A theoretical insight on the anion⋯anion interactions observed in the solid state structure of a hetero-trinuclear complex

Abstract

A heteronuclear cobalt(III)/potassium complex, [(L¹)₂Co₂K(L²)₂]I₃ {where H₂L¹ = N,N-bis(3-ethoxysalicylidene)2,2-dimethyl-1,3-propanediamine and HL² = 3-ethoxysalicylaldehyde}, has been synthesized and characterized by several analytical techniques including single crystal X-ray diffraction analysis. The I₃⁻ anions form discrete dimers in the solid state with an I⋯I distance of 3.55 Å. The molecular electrostatic potential (MEP) surface shows a depletion of the charge density at the extension of I–I covalent bond (σ-hole). Although this value is negative due to the overall negative charge of the system, the value is significantly smaller (in absolute value) than the value at the negative belt around the I atoms, indicating that the binding mode observed in the X-ray structure minimizes the electrostatic repulsion. The I₃⁻⋯I₃⁻ dimer in the gas phase is not stable. However, it is energetically favourable in water and acetonitrile, thus suggesting the possibility that an anti-electrostatic halogen⋯halogen interaction may exist in solution. This gives a plausible explanation for the formation of these counterintuitive dimers in the solid state, where the effect of the surrounding molecules is expected to be higher than water solvation. Agreeably, the NCI plot computational tool also suggests that the interaction is attractive in nature.

• _Data shown_:
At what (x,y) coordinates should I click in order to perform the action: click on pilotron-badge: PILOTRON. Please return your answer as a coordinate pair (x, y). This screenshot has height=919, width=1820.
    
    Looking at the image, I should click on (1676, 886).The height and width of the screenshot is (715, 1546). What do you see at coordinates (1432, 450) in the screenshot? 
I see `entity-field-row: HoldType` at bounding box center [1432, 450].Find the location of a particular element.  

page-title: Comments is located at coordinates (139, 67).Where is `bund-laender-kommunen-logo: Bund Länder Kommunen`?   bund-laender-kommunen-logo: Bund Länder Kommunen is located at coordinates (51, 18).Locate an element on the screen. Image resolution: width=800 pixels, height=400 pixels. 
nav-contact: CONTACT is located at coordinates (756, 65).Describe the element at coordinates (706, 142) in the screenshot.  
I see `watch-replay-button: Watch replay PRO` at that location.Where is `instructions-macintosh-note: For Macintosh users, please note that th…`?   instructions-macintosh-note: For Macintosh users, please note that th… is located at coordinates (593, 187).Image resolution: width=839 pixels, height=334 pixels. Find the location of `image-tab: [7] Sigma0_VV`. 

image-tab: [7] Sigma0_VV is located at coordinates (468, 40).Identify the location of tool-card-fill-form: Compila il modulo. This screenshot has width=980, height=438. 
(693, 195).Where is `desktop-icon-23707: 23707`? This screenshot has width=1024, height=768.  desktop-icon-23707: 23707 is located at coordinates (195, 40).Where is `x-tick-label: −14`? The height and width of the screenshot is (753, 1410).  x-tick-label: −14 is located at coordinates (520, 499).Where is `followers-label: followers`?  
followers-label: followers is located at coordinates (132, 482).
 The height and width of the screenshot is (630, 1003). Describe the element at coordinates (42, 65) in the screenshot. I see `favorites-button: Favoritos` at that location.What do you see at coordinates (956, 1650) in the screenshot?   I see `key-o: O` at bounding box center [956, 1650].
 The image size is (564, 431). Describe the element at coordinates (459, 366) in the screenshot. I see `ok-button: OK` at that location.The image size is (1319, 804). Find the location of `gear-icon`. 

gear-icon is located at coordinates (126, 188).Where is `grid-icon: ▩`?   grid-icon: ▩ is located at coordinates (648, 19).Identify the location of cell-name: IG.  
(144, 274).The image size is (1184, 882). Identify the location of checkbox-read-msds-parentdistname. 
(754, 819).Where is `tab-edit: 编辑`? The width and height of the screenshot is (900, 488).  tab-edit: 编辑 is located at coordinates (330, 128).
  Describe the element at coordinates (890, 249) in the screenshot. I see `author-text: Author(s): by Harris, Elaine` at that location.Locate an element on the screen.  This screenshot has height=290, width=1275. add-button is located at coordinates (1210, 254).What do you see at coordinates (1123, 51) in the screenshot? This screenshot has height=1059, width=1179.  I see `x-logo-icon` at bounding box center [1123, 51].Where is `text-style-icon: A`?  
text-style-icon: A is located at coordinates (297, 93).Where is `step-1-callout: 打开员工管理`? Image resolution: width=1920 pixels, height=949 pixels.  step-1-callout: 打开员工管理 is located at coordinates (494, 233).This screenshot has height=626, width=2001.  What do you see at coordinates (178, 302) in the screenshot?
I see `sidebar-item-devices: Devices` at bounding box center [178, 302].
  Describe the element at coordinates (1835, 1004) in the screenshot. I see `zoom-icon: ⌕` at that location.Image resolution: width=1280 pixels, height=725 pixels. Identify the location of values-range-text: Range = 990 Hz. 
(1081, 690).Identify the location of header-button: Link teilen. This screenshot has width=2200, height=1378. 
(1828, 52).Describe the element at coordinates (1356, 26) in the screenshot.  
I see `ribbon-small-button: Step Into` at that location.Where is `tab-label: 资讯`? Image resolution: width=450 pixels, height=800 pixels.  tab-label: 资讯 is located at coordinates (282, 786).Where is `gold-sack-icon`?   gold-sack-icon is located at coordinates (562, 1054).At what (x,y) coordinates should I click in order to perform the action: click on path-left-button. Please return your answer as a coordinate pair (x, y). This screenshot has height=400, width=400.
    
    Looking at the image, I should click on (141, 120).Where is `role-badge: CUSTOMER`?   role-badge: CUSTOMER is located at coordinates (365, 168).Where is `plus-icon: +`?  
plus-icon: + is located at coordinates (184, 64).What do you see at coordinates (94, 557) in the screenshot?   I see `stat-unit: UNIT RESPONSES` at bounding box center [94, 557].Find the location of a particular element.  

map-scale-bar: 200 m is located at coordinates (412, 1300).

• _Exercise directions_:
Rewrite the abstract's paragraph beginning "A heteronuclear cobalt(III)/potassium complex" as a bulleted list that keeps its main facts. Rely only on the abstract, not on the entries.

• _Expected answer_:
- A heteronuclear cobalt(III)/potassium complex, [(L¹)₂Co₂K(L²)₂]I₃, was synthesized and characterized by several techniques, including single crystal X-ray diffraction.
- H₂L¹ is N,N-bis(3-ethoxysalicylidene)2,2-dimethyl-1,3-propanediamine, and HL² is 3-ethoxysalicylaldehyde.
- In the solid state, the I₃⁻ anions form discrete dimers with an I⋯I distance of 3.55 Å.
- The molecular electrostatic potential (MEP) surface shows a σ-hole, a depletion of charge density along the extension of the I–I covalent bond.
- The σ-hole value is negative because the system is negatively charged overall.
- In absolute value it is much smaller than the value at the negative belt around the I atoms, so the observed binding mode minimizes electrostatic repulsion.
- The I₃⁻⋯I₃⁻ dimer is not stable in the gas phase but is energetically favorable in water and acetonitrile.
- This suggests that an anti-electrostatic halogen⋯halogen interaction may exist in solution.
- This offers a plausible explanation for the dimers in the solid state, where surrounding molecules are expected to have a greater effect than water solvation.
- The NCI plot computational tool also indicates that the interaction is attractive.